Política y miopía

Yo no he perdido ni un atisbo de confianza en la vocación política: existe la vocación en nuestros políticos como existe la vocación en los científicos, en los surfistas, en los cirujanos o en los filósofos. El ensueño, el ideal de una sociedad más equitativa y solidaria, forma parte de esa vocación. Pero de esa vocación forma parte una cosa más que afecta a la solvencia intelectual y a la madurez moral: nunca, jamás, el político hará lo que sueña hacer, por mucho que crea en ello y por mucha fe que invierta en soñarlo.

A los políticos con responsabilidades recientes las cosas se les han complicado sin piedad: la crisis es un azote real pero oculto, casi invisible, porque los periódicos hablan incesantemente de ella pero hablan simultáneamente de un montón de cosas que parecen desmentirla, como si la crisis y la realidad circulasen por carriles paralelos. Los entrenamientos de los futbolistas, las regatas locales, las inversiones modestas para hacer un equipo de balonmano, los reportajes sobre excursiones y expedicionarios exóticos, las mil actividades cotidianas que llenan un diario parecen decirnos que la crisis no es tan grave porque la vida continúa.

Pero la vida continúa para cada vez menos gente, porque cada vez menos gente dispone de posibles para desahogos; cada vez menos gente programa vacaciones; cada vez menos gente ingresa sueldos regulares y cada vez más gente pide dinero prestado a familiares y amigos, y cada vez más gente se siente desprotegida por el Estado del bienestar.

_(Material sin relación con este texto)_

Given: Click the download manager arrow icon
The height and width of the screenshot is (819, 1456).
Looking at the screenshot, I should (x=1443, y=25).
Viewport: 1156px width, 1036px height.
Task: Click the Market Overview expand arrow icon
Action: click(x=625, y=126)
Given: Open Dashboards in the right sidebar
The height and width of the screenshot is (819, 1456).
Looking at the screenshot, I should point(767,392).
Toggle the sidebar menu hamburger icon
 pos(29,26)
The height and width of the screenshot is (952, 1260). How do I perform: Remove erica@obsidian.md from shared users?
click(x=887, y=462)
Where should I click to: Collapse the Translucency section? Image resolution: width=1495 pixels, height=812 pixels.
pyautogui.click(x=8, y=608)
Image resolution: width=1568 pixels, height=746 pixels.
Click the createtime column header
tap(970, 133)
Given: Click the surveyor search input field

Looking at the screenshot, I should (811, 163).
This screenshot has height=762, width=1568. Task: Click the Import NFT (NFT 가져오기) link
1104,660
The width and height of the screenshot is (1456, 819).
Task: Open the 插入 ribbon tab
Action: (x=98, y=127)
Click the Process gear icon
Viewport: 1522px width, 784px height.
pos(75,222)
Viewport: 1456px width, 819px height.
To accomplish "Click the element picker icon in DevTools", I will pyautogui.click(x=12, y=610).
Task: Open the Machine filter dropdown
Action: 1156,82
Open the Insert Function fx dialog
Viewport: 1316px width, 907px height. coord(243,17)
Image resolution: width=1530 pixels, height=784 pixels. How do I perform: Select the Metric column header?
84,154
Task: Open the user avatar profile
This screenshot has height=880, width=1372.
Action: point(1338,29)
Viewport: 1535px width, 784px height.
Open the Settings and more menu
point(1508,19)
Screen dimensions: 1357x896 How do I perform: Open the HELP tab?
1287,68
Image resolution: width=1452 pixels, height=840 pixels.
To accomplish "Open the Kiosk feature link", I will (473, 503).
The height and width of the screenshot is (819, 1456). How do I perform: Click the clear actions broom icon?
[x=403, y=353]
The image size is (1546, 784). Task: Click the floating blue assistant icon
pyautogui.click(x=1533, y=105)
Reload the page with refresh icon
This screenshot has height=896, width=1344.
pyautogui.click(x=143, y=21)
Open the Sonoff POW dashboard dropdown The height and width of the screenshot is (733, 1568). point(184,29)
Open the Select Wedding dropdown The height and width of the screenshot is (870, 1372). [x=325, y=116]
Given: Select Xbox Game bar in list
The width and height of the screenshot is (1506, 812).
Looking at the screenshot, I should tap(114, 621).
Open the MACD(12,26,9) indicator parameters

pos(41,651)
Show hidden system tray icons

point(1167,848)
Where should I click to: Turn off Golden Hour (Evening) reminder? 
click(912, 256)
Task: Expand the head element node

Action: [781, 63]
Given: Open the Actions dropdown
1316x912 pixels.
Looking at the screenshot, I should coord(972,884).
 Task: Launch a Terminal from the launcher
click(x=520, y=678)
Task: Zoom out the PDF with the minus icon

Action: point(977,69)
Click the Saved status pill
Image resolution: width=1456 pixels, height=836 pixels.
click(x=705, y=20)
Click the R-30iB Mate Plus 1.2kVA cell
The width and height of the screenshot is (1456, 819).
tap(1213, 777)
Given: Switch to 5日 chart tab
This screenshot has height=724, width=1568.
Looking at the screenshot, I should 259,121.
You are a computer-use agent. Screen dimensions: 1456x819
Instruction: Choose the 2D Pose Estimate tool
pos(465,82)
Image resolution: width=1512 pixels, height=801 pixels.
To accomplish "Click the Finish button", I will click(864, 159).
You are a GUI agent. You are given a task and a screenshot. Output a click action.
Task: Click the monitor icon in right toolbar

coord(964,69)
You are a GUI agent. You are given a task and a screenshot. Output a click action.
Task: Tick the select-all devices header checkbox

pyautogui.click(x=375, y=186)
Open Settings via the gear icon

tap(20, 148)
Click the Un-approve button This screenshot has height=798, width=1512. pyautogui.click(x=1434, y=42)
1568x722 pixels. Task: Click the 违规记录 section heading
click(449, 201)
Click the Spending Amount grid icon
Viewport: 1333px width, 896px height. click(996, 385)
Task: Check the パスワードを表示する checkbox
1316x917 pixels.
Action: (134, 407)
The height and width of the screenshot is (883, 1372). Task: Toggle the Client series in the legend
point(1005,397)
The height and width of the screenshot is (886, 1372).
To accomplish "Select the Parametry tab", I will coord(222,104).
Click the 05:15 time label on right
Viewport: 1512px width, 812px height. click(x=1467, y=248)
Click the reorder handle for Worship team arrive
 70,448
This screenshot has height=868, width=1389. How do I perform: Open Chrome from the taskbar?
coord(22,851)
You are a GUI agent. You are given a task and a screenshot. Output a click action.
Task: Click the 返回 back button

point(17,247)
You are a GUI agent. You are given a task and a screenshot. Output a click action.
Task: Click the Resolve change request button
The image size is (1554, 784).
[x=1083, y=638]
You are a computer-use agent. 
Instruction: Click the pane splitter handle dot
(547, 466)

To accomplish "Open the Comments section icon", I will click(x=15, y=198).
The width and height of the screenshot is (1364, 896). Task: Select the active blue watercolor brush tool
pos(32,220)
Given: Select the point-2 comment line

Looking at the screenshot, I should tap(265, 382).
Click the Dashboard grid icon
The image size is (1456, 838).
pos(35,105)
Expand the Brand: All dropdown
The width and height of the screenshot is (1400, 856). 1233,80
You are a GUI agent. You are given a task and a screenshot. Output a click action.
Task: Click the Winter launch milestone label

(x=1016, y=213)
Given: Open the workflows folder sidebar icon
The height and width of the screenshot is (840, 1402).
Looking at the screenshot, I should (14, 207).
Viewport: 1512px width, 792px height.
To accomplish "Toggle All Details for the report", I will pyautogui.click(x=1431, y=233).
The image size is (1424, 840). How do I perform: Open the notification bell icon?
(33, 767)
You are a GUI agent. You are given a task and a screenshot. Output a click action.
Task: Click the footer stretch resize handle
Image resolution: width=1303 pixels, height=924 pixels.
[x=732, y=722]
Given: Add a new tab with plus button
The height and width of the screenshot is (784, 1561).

Esto es nuevo en la proporción en que lo vivimos ahora, de manera que puede disculparse al político que no ha sabido adaptarse a una situación tan aguda y abruptamente angustiosa.

Cuesta mucho más disculpar al político que llega fresco y nuevo con voluntad de hacer limpieza, de corregir defectos, de enmendar el despilfarro del Estado con los pobres de necesidad, con los más triturados, con los que apenas tienen para casi nada, aunque fueron los que pusieron tocho sobre tocho o recogieron basuras a destajo o sirvieron pizzas a toda pastilla.

Y el más fiel y previsible aliado de Rajoy ante las próximas elecciones del 20 de noviembre es Artur Mas, como todo parece indicar dentro y fuera de Cataluña. Pero entre las medidas más atrevidas que ha tomado su nuevo Gobierno no está la reducción de la financiación de la Universidad, con ser disparatada, ni está la agrupación compacta de un montón de leyes que se derogan de tres tacadas y sin contemplaciones.

La más grave y la más turbadora es otra: han decidido cazar por fin a los defraudadores del Estado, a los jetas que chupan de las arcas de la Generalitat a base de cobrar mes tras mes, por las bravas, nada menos que 420 euros en concepto de renta mínima de inserción. Porque por lo visto las economías de la Generalitat se desequilibran por culpa de las rentas mínimas de inserción y había que meter la lupa ahí sin más dilación contra tanto estafador oculto: un economista les contaría mucho mejor que yo de qué cantidades hablamos y cuáles son las condiciones reales en que subsisten los beneficiarios de esas ayudas.

Yo solo puedo deplorar la mezquindad moral, la ruindad política y la zafiedad ideológica de corregir los desequilibrios presupuestarios averiguando -ahora- el nivel de fraude o de engaño que haya en los receptores de esas ayudas, ninguno de ellos vecino de Sarrià, ni de Sant Gervasi, ni de Les Corts, ni de Pedralbes.

La repugnancia moral (es decir, política) que un cristiano o un católico ha de sentir hacia la persecución urgentísima de ese fraude se me hace inimaginable, pero en CiU y en el PP abundan los cristianos y los católicos que por lo visto digieren perfectamente bien ese despropósito salvaje. Desde una conciencia laica y atea resulta una auténtica vileza que las cuentas de la Generalitat deban recomponerse dejando al pairo a los legítimos beneficiarios de esas ayudas de emergencia, mientras rastrean la estafa en lugar de buscar la desfachatez, el abuso, la trampa pura en las salas donde confraternizan las fortunas, donde se escucha música celestial y donde sin duda la vida continúa perfectamente igual.

Por Jordi Gracia, catedrático de Literatura Española en la Universidad de Barcelona.